This is tricky to answer because I never compared the exactly same preamp with flying frontend and no caps to how it sounds with flying disabled and caps added. And because it used some sort of level shifting between the gain stage and the diff-amp (to avoid caps in the direct signal path altogether) several impedances had to be higher than I'd normally make them (to reduce power dissipation in the resistors with an extra up to 48V DC offset). So noise performance (at least at low gains) was worse than in a traditional preamp.mediatechnology wrote: ↑Fri Jun 08, 2018 6:48 pmFrom experience, what value do you see in the technique? Lower noise, increased transparency? What are the audible benefits realized in practice?
The advantage I saw was that you could switch phantom power on and off without any audible plops and clicks (unless the microphone made them). Also there's no rising noise at LF. But of course you still get LF rolloff, which is something most people overlook if they hear "no caps in the direct signal path". I'm not so sure whether I noticed any improved sound due to "no capacitors", since obviously there are still caps in the microphone itself. And those are usually the worst caps anyway due to the small space available inside the mic body. - Removing the cap in series with Rgain is a far greater improvement.
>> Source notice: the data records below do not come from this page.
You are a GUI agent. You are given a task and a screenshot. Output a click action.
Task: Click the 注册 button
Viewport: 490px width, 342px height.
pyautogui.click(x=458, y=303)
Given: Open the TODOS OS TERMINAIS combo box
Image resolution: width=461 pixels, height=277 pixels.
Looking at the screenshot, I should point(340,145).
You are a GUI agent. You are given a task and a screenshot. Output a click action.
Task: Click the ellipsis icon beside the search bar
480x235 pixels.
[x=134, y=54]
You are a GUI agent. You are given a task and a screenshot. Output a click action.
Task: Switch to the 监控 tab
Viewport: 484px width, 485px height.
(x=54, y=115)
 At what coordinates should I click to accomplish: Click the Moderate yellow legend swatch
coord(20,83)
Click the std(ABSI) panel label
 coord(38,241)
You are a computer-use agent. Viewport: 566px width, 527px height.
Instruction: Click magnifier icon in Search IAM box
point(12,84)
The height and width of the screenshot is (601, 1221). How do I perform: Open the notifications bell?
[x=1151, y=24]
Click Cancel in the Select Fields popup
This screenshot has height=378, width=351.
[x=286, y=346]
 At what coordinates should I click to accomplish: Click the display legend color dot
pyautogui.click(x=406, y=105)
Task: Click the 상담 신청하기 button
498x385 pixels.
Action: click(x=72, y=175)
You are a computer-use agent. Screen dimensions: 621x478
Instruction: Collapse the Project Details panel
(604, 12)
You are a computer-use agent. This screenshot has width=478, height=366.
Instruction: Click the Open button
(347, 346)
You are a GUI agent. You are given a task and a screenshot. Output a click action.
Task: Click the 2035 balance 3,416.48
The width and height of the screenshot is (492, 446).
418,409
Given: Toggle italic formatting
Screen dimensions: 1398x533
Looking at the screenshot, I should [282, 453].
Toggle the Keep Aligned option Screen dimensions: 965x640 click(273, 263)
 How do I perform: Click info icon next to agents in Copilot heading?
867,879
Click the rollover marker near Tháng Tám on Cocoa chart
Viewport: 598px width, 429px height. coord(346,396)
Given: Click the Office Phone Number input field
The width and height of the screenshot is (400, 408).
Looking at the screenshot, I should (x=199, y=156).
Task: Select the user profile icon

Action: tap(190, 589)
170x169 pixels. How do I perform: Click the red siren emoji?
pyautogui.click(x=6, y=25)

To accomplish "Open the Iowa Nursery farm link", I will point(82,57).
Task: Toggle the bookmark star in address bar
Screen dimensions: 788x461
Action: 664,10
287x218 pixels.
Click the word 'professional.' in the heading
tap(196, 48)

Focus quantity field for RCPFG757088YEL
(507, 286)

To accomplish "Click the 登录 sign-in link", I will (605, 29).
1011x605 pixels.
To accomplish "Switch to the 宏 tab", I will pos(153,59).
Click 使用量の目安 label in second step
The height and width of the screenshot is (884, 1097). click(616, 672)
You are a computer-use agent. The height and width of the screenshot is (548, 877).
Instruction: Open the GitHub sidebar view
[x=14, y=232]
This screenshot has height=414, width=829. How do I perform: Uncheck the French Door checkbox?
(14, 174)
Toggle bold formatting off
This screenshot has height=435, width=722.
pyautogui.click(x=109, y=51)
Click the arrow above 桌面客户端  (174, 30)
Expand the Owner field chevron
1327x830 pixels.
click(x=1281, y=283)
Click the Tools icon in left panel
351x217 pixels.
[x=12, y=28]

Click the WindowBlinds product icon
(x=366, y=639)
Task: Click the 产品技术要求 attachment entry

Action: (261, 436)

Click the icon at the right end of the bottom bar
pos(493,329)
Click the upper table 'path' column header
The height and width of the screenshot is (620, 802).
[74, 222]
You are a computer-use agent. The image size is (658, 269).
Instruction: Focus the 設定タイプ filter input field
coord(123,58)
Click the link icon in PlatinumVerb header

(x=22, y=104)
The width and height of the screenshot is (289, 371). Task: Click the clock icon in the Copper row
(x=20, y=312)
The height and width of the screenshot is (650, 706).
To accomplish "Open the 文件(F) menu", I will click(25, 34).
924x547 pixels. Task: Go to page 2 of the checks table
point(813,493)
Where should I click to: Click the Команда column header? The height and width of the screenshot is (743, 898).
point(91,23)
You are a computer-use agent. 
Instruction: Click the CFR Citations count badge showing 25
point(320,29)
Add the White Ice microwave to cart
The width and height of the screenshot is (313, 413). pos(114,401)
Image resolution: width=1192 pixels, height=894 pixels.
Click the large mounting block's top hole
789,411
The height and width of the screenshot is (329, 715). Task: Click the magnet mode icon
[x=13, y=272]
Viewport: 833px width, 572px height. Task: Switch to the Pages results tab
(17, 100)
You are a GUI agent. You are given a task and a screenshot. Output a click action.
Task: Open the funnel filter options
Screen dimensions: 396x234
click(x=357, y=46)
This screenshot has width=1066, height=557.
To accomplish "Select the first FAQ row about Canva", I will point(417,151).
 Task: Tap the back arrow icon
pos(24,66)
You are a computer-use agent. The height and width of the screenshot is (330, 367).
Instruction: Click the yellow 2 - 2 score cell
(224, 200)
I built that thing almost 10 years ago, before I came up with the new servo circuit. Maybe I should try again... but wondering whether I should try again made me think whether the selected preamp circuit is the best one to use here.
Now with the new servo I simply use (non-electrolytic) caps in the input and place the Fc very low. Previously there was always the need to have it higher in order to have it not interact with the servo's moving Fc. With 22u caps I can get the 1/f noise corner to below 20Hz, so even the LF noise contribution of the caps can be ignored.
But still, being able to say "no caps in the direct signal path" is a nice thing to have (and the phantom blocking caps plus the caps in the microphones are currently the only caps left in my signal chain's direct signal path). Just that I'd only do it again after coming up with a preamp circuit hat doesn't move the DC conditions on the input around.